- _PROBLEM DESCRIPTION_: Please restate word for word each line from the one containing "Task: Open the browser sidebar settings gear" to the last line of the records below, and drop the pictures.
◇ ◇ ◇ ◇ ◇
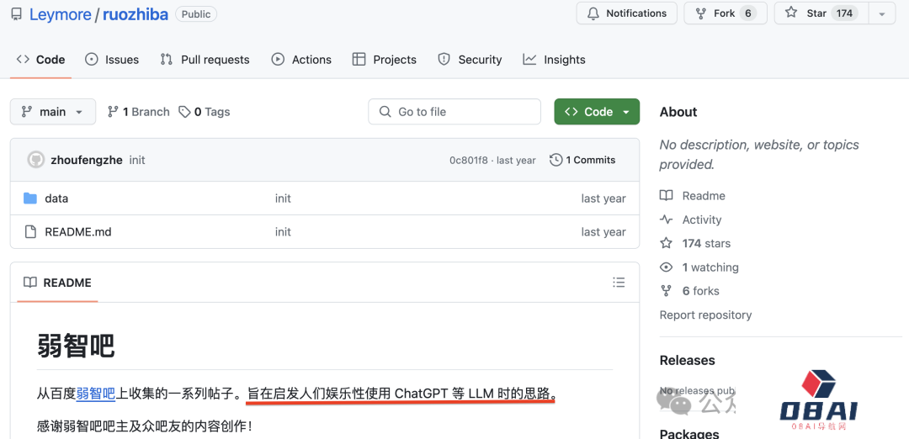This screenshot has height=439, width=909.
Task: Click the Tags icon
Action: (184, 112)
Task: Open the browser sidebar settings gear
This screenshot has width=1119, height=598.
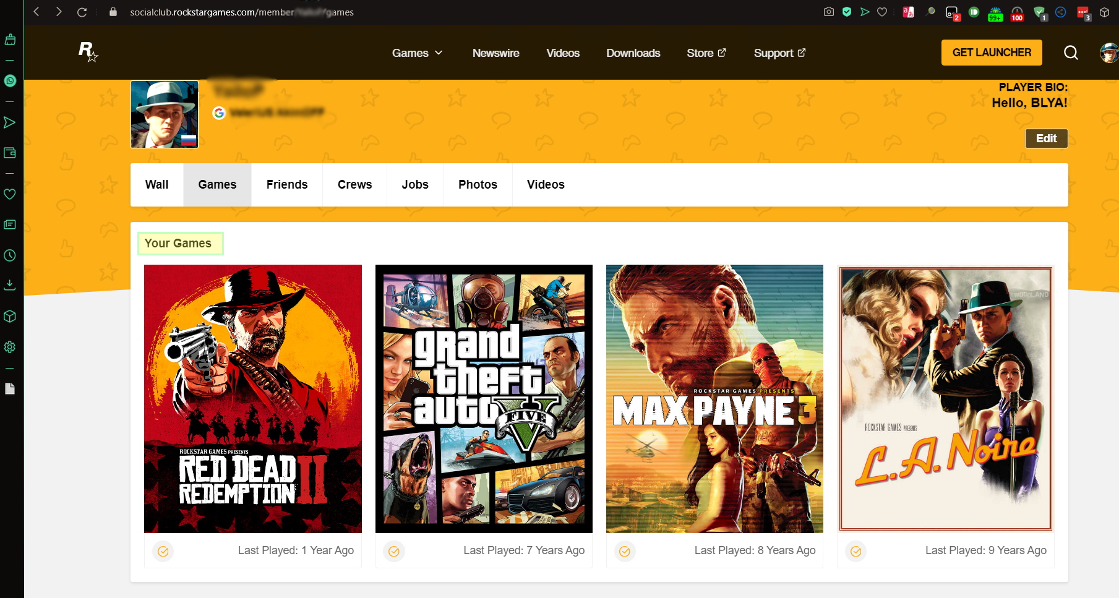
◇ ◇ ◇ ◇ ◇
- _EXERCISE RESPONSE_:
Task: Open the browser sidebar settings gear
This screenshot has width=1119, height=598.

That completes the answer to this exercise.